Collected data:
BEGIN
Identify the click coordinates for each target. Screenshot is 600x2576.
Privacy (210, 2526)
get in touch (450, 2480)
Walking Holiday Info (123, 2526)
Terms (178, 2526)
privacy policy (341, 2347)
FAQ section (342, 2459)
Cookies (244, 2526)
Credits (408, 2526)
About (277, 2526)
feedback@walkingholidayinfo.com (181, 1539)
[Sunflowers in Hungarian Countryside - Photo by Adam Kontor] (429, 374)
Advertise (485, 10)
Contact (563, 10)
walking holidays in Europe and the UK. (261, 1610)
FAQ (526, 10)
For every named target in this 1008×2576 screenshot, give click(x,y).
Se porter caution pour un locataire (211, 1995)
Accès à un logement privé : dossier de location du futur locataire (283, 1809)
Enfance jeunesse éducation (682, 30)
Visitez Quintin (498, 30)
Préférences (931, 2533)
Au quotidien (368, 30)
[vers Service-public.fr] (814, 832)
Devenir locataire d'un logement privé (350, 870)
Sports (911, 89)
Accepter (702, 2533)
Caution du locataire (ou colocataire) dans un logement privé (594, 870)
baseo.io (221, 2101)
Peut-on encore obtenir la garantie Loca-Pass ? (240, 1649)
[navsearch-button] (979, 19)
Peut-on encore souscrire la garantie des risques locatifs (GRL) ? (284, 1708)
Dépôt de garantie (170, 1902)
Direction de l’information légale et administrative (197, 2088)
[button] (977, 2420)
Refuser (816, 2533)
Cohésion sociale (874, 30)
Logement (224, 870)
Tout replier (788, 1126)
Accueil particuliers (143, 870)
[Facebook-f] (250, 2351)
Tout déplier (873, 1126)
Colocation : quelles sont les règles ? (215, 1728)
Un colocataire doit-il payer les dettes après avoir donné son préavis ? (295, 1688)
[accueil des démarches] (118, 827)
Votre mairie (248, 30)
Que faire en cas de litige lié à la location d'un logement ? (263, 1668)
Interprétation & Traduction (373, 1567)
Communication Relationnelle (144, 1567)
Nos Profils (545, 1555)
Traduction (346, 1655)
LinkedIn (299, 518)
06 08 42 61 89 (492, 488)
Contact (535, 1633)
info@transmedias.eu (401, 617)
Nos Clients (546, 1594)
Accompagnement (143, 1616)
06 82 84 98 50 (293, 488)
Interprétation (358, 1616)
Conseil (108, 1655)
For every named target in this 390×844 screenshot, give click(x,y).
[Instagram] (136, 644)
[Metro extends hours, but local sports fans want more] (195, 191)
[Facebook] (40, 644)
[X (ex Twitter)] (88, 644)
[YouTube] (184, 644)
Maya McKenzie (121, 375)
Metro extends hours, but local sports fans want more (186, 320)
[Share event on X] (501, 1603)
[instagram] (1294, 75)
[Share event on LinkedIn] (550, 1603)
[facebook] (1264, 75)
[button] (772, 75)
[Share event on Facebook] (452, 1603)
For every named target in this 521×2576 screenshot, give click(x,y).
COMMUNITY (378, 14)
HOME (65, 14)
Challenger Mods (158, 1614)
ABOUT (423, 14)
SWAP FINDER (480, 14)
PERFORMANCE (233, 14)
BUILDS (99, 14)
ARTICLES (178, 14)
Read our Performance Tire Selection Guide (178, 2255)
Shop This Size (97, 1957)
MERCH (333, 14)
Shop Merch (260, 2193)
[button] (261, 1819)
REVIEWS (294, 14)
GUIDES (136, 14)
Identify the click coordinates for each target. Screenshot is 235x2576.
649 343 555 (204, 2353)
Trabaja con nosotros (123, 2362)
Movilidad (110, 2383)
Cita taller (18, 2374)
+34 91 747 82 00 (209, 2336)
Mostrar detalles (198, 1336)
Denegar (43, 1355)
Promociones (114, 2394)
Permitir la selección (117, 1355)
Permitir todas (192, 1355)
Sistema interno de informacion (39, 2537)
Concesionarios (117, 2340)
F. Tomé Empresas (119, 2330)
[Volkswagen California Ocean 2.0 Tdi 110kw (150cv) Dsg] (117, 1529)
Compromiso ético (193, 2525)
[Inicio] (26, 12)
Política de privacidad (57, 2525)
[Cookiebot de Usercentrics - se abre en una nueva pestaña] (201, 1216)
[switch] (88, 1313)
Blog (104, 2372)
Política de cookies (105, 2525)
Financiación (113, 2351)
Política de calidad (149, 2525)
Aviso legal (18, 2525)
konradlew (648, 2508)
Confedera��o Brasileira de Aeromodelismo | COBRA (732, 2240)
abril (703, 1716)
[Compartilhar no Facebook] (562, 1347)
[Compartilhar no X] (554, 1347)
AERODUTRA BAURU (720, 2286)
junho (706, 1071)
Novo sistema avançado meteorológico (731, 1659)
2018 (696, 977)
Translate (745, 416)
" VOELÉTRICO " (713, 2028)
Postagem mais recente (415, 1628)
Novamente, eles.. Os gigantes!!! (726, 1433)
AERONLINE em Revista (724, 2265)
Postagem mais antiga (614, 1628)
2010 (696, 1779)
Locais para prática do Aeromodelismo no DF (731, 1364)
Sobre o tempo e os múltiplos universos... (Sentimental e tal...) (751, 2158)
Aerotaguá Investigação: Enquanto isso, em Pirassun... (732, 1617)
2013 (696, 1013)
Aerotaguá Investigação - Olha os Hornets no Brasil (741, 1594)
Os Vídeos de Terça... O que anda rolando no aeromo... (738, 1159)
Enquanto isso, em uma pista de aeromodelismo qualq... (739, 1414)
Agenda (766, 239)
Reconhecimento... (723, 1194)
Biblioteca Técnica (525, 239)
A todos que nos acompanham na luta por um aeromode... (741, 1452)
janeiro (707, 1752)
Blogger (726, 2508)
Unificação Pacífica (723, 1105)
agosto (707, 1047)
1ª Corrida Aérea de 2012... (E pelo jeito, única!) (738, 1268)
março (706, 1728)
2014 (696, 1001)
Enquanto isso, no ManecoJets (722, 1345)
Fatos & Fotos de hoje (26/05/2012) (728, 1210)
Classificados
END
WHAT YOU HAVE TO DO
The data given above must be transcribed exactly and completely.

OUTPUT
Identify the click coordinates for each target. Screenshot is 600x2576.
Privacy (210, 2526)
get in touch (450, 2480)
Walking Holiday Info (123, 2526)
Terms (178, 2526)
privacy policy (341, 2347)
FAQ section (342, 2459)
Cookies (244, 2526)
Credits (408, 2526)
About (277, 2526)
feedback@walkingholidayinfo.com (181, 1539)
[Sunflowers in Hungarian Countryside - Photo by Adam Kontor] (429, 374)
Advertise (485, 10)
Contact (563, 10)
walking holidays in Europe and the UK. (261, 1610)
FAQ (526, 10)
For every named target in this 1008×2576 screenshot, give click(x,y).
Se porter caution pour un locataire (211, 1995)
Accès à un logement privé : dossier de location du futur locataire (283, 1809)
Enfance jeunesse éducation (682, 30)
Visitez Quintin (498, 30)
Préférences (931, 2533)
Au quotidien (368, 30)
[vers Service-public.fr] (814, 832)
Devenir locataire d'un logement privé (350, 870)
Sports (911, 89)
Accepter (702, 2533)
Caution du locataire (ou colocataire) dans un logement privé (594, 870)
baseo.io (221, 2101)
Peut-on encore obtenir la garantie Loca-Pass ? (240, 1649)
[navsearch-button] (979, 19)
Peut-on encore souscrire la garantie des risques locatifs (GRL) ? (284, 1708)
Dépôt de garantie (170, 1902)
Direction de l’information légale et administrative (197, 2088)
[button] (977, 2420)
Refuser (816, 2533)
Cohésion sociale (874, 30)
Logement (224, 870)
Tout replier (788, 1126)
Accueil particuliers (143, 870)
[Facebook-f] (250, 2351)
Tout déplier (873, 1126)
Colocation : quelles sont les règles ? (215, 1728)
Un colocataire doit-il payer les dettes après avoir donné son préavis ? (295, 1688)
[accueil des démarches] (118, 827)
Votre mairie (248, 30)
Que faire en cas de litige lié à la location d'un logement ? (263, 1668)
Interprétation & Traduction (373, 1567)
Communication Relationnelle (144, 1567)
Nos Profils (545, 1555)
Traduction (346, 1655)
LinkedIn (299, 518)
06 08 42 61 89 (492, 488)
Contact (535, 1633)
info@transmedias.eu (401, 617)
Nos Clients (546, 1594)
Accompagnement (143, 1616)
06 82 84 98 50 (293, 488)
Interprétation (358, 1616)
Conseil (108, 1655)
For every named target in this 390×844 screenshot, give click(x,y).
[Instagram] (136, 644)
[Metro extends hours, but local sports fans want more] (195, 191)
[Facebook] (40, 644)
[X (ex Twitter)] (88, 644)
[YouTube] (184, 644)
Maya McKenzie (121, 375)
Metro extends hours, but local sports fans want more (186, 320)
[Share event on X] (501, 1603)
[instagram] (1294, 75)
[Share event on LinkedIn] (550, 1603)
[facebook] (1264, 75)
[button] (772, 75)
[Share event on Facebook] (452, 1603)
For every named target in this 521×2576 screenshot, give click(x,y).
COMMUNITY (378, 14)
HOME (65, 14)
Challenger Mods (158, 1614)
ABOUT (423, 14)
SWAP FINDER (480, 14)
PERFORMANCE (233, 14)
BUILDS (99, 14)
ARTICLES (178, 14)
Read our Performance Tire Selection Guide (178, 2255)
Shop This Size (97, 1957)
MERCH (333, 14)
Shop Merch (260, 2193)
[button] (261, 1819)
REVIEWS (294, 14)
GUIDES (136, 14)
Identify the click coordinates for each target. Screenshot is 235x2576.
649 343 555 (204, 2353)
Trabaja con nosotros (123, 2362)
Movilidad (110, 2383)
Cita taller (18, 2374)
+34 91 747 82 00 (209, 2336)
Mostrar detalles (198, 1336)
Denegar (43, 1355)
Promociones (114, 2394)
Permitir la selección (117, 1355)
Permitir todas (192, 1355)
Sistema interno de informacion (39, 2537)
Concesionarios (117, 2340)
F. Tomé Empresas (119, 2330)
[Volkswagen California Ocean 2.0 Tdi 110kw (150cv) Dsg] (117, 1529)
Compromiso ético (193, 2525)
[Inicio] (26, 12)
Política de privacidad (57, 2525)
[Cookiebot de Usercentrics - se abre en una nueva pestaña] (201, 1216)
[switch] (88, 1313)
Blog (104, 2372)
Política de cookies (105, 2525)
Financiación (113, 2351)
Política de calidad (149, 2525)
Aviso legal (18, 2525)
konradlew (648, 2508)
Confedera��o Brasileira de Aeromodelismo | COBRA (732, 2240)
abril (703, 1716)
[Compartilhar no Facebook] (562, 1347)
[Compartilhar no X] (554, 1347)
AERODUTRA BAURU (720, 2286)
junho (706, 1071)
Novo sistema avançado meteorológico (731, 1659)
2018 (696, 977)
Translate (745, 416)
" VOELÉTRICO " (713, 2028)
Postagem mais recente (415, 1628)
Novamente, eles.. Os gigantes!!! (726, 1433)
AERONLINE em Revista (724, 2265)
Postagem mais antiga (614, 1628)
2010 (696, 1779)
Locais para prática do Aeromodelismo no DF (731, 1364)
Sobre o tempo e os múltiplos universos... (Sentimental e tal...) (751, 2158)
Aerotaguá Investigação: Enquanto isso, em Pirassun... (732, 1617)
2013 (696, 1013)
Aerotaguá Investigação - Olha os Hornets no Brasil (741, 1594)
Os Vídeos de Terça... O que anda rolando no aeromo... (738, 1159)
Enquanto isso, em uma pista de aeromodelismo qualq... (739, 1414)
Agenda (766, 239)
Reconhecimento... (723, 1194)
Biblioteca Técnica (525, 239)
A todos que nos acompanham na luta por um aeromode... (741, 1452)
janeiro (707, 1752)
Blogger (726, 2508)
Unificação Pacífica (723, 1105)
agosto (707, 1047)
1ª Corrida Aérea de 2012... (E pelo jeito, única!) (738, 1268)
março (706, 1728)
2014 (696, 1001)
Enquanto isso, no ManecoJets (722, 1345)
Fatos & Fotos de hoje (26/05/2012) (728, 1210)
Classificados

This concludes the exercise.